In pratica non si delimita il contagio, anche in considerazione del fatto che la maggior parte delle persone transitate per l’ospedale, uscite da lì senza diagnosi e ignare dei casi di contagio, continuano a fare la loro vita, tra lavoro, famiglie, aperitivi, spesa, palestra e parco e a spostarsi all’interno della regione e fuori, anche con settimane bianche. Non a caso, proprio nelle località sciistiche, si registra un’impennata dei contagi.

Tutto questo mentre, all’ospedale di Alzano Lombardo, si ammalano un po’ tutti. Alcuni pazienti entrano con una frattura ed escono morti per Covid-19. E, da lì, il contagio si allarga a tutta la provincia, velocemente.

Una settimana dopo si capisce che la situazione è grave. I contagi aumentano esponenzialmente, soprattutto a Nembro. Molti chiedono una zona rossa come quella di Codogno. A partire dai sindaci. Lo conferma il sindaco di Alzano, Bertocchi.

“Abbiamo capito da subito che la situazione era seria e infatti insieme ad altri sindaci abbiamo emesso immediatamente delle ordinanze urgenti per stringere le maglie di quella ministeriale. Non so se si ricorda ma nella stessa città di Bergamo si invitava la gente a tornare nelle strade a sostenere le attività, a prendere i mezzi pubblici, mentre noi consapevoli della criticità avevamo preteso fermezza. È stato un momento non semplice, perché i nostri operatori e commercianti si chiedevano perché la gente a Bergamo potesse fare ciò che voleva, mentre il sindaco di Alzano li costringeva a chiudere a una determinata ora. Per il semplice motivo che noi avevamo inteso la gravità e il principio era: regole rigide subito per uscirne il prima possibile”.

Tra il 23 febbraio e l’8 marzo nulla è stato fermato.
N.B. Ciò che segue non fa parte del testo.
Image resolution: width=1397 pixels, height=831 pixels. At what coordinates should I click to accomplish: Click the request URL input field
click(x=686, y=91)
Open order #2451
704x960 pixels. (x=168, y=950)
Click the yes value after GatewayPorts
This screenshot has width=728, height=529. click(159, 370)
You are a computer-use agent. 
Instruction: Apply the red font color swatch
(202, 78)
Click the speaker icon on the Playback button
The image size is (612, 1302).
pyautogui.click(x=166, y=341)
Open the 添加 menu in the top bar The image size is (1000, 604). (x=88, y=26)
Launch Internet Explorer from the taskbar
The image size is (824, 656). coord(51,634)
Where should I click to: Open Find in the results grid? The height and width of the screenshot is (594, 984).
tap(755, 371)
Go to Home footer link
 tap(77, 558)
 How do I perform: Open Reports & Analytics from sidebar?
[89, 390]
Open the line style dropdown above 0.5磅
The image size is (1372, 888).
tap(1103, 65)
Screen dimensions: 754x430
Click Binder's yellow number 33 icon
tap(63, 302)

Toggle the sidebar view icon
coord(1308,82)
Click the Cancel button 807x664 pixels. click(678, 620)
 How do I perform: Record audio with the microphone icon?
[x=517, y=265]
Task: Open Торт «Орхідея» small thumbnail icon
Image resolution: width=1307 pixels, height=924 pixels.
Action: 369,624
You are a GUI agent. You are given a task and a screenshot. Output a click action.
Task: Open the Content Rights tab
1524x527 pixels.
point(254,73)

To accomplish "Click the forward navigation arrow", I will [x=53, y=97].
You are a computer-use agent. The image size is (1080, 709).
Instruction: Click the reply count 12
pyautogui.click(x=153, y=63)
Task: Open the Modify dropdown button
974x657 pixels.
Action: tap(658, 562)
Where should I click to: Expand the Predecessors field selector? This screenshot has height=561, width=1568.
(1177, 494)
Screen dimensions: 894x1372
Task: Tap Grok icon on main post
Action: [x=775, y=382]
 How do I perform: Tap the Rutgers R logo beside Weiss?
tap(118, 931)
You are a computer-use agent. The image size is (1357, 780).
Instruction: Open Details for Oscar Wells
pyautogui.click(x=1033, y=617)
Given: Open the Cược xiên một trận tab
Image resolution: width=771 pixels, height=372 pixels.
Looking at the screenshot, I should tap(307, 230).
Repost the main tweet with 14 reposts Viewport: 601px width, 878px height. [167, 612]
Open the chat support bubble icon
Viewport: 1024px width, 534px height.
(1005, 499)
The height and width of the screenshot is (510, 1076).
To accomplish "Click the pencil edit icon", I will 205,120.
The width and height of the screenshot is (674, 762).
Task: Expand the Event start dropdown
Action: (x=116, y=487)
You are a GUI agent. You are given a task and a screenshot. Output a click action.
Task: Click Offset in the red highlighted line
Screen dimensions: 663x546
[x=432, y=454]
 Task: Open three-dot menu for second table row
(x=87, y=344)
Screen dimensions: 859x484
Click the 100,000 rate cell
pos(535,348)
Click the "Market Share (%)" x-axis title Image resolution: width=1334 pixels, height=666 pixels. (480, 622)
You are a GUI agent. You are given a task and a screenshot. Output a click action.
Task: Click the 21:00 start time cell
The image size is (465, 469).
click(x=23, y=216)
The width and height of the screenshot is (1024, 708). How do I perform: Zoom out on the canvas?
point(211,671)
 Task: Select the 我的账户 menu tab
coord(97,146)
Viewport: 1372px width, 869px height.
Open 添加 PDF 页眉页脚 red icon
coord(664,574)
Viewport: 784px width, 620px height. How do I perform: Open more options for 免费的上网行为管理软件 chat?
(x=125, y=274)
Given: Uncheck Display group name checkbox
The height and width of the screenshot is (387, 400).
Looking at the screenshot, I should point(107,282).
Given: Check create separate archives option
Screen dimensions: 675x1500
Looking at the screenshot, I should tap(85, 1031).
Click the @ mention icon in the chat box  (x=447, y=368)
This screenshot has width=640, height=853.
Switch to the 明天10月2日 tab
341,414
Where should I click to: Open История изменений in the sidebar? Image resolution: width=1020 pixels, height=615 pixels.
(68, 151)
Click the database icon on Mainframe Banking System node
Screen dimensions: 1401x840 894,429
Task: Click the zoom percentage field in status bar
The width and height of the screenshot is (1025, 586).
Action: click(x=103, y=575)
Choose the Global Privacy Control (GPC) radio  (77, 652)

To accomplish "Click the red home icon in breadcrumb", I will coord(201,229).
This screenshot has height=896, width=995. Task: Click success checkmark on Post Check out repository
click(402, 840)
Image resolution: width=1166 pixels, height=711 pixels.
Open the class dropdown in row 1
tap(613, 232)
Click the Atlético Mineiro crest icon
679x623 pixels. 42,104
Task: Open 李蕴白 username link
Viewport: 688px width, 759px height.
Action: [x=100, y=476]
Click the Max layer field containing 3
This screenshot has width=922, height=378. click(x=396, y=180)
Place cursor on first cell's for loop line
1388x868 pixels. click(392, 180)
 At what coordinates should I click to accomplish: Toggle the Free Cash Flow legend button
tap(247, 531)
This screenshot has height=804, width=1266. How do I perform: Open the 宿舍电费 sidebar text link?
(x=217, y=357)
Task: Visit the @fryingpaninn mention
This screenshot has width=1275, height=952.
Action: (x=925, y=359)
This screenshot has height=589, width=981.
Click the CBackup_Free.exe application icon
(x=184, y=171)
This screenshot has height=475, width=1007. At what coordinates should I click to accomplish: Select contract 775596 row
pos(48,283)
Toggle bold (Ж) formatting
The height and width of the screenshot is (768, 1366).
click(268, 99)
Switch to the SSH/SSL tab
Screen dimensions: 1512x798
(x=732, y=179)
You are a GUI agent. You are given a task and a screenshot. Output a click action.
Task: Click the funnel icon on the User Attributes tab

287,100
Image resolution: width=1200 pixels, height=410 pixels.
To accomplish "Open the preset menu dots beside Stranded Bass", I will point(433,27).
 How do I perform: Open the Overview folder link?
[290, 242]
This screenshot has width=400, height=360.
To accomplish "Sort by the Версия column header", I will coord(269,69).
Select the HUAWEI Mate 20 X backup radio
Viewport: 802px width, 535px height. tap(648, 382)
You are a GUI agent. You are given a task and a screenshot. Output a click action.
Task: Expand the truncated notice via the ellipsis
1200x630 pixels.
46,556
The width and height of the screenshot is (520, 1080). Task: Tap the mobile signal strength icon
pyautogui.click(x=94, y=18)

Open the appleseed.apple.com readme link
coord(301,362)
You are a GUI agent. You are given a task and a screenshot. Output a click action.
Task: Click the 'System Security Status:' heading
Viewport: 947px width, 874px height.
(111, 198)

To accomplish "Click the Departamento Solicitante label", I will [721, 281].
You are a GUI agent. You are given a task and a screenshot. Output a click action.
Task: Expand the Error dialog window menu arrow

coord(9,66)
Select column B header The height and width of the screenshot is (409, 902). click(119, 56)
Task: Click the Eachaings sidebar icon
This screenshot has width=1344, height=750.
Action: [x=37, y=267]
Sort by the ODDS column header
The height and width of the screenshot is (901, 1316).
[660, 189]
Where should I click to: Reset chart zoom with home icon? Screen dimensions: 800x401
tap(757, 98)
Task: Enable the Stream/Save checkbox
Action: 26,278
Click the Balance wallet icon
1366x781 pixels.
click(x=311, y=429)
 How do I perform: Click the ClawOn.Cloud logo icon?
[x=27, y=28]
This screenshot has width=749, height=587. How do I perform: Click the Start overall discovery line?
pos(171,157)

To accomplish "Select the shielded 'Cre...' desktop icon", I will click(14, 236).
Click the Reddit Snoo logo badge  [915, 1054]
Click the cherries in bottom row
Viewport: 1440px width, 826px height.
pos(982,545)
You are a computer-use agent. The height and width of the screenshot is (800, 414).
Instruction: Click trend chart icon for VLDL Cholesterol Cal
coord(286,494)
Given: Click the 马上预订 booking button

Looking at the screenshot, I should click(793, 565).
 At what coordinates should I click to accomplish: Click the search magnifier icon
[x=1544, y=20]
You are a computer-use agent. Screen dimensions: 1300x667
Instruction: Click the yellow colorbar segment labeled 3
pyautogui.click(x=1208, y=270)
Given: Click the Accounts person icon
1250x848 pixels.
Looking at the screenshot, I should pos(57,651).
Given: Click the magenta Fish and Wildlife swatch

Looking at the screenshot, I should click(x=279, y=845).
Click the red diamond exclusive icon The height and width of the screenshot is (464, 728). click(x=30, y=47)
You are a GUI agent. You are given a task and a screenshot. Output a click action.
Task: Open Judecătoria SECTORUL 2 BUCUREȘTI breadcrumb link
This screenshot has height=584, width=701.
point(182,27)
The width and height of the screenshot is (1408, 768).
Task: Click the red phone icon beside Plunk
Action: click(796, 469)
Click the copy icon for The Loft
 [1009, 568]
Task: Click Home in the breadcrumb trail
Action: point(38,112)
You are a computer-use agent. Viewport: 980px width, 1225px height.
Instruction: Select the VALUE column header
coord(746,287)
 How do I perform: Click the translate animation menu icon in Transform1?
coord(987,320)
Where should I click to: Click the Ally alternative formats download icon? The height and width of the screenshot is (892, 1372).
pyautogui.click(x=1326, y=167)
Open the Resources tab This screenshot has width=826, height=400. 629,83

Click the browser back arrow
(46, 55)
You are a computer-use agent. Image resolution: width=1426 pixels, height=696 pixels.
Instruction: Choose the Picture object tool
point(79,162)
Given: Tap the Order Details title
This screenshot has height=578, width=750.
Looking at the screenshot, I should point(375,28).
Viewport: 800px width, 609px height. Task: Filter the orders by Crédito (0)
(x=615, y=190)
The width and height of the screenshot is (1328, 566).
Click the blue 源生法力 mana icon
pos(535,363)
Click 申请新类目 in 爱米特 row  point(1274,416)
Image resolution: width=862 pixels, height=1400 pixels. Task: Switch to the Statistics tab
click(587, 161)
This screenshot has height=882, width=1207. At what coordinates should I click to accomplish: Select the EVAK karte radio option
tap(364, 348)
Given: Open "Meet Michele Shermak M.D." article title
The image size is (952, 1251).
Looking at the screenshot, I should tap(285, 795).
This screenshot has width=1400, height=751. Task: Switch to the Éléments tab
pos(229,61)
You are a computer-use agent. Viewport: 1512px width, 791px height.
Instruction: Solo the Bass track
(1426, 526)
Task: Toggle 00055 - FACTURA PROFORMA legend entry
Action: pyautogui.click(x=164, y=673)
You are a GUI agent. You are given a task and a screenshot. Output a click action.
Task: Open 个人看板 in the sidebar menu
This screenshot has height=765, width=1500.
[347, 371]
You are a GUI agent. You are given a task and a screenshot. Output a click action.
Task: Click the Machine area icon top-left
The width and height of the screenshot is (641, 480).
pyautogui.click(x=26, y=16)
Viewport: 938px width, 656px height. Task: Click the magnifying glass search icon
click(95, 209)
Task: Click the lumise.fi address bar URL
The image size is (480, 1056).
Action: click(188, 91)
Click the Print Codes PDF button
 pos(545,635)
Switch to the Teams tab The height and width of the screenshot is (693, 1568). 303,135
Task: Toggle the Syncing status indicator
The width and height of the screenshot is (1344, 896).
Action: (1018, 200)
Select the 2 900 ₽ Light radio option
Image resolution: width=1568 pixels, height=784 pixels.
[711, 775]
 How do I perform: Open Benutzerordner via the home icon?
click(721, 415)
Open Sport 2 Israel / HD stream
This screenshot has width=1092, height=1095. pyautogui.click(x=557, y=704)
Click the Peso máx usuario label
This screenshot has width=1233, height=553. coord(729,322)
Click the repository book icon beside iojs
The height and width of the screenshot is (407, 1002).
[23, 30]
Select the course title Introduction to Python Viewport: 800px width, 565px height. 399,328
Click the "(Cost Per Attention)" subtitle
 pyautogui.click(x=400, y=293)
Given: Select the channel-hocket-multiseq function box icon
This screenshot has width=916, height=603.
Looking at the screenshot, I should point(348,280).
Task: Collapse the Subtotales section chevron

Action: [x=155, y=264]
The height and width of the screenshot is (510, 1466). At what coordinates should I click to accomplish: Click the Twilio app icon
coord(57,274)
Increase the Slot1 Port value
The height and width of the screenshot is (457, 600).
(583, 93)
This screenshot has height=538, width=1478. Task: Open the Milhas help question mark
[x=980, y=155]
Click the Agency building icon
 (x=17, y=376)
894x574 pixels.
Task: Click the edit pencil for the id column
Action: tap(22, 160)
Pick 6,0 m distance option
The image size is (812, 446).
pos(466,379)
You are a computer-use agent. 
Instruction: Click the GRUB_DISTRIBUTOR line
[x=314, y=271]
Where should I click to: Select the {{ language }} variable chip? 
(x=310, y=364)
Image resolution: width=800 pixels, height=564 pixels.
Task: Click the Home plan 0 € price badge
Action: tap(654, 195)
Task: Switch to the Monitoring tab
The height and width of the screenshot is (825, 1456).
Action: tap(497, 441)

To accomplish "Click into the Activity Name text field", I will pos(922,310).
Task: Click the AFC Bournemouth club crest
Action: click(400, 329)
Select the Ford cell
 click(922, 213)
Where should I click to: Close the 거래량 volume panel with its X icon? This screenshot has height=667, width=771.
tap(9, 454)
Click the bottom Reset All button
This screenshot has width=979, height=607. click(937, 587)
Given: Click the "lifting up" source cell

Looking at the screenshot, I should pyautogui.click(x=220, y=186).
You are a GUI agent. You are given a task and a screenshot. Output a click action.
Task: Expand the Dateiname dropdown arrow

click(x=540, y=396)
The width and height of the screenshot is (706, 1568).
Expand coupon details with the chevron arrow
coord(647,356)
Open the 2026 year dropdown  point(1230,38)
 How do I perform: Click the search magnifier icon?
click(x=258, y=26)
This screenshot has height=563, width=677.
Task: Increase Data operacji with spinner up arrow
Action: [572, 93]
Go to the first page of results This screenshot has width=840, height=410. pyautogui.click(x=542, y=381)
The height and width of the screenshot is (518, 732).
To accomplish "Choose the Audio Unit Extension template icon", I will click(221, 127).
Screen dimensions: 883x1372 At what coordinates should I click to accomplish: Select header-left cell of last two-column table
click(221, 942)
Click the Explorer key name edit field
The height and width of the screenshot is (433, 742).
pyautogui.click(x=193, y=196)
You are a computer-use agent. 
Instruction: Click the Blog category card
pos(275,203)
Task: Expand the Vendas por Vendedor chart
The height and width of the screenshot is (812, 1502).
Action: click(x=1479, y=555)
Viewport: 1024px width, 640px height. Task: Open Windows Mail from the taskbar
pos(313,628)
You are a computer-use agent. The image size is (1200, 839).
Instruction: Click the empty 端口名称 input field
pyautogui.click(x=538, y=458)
La vita è continuata normale in tutta la Val Seriana.

Persino quando il decreto governativo ha concesso alle società sportive di restare aperte, il sindaco Bertocchi le ha invitate a chiudere, per salvare migliaia di ragazzi impegnati tra pallavolo, calcio e pallacanestro.

Il sindaco continua:

“Abbiamo cercato risposte e non le abbiamo avute: né dal governo, né dalla prefettura, non abbiamo capito perché si siano aspettati tutti quei giorni. In quei 4 giorni la gente era più interessata a capire se c’era o no la zona rossa e non era interessata a contenere i contagi. Non c’era la percezione del pericolo e questa incertezza non ha giovato alla nostra missione che era quella di contenere l’epidemia. Arriverà il momento in cui capiremo che cosa è successo”.

Centrale, per capire come mai non si sia fermato subito tutto, scrive la Nava, è il nodo economico. Una zona rossa tra Alzano Lombardo e Nembro avrebbe significato bloccare 4mila lavoratori e 376 aziende, con un fatturato da 700 milioni l’anno.

Tpi scrive:

“Colossi come la Persico Group (nota per gli scafi di Luna Rossa per l’America’s Cup) o la Polini Motori si sono trincerate dietro un no comment. Eppure sono molti gli imprenditori che hanno palesato il timore che un isolamento forzato del loro territorio li avrebbe danneggiati irrimediabilmente”.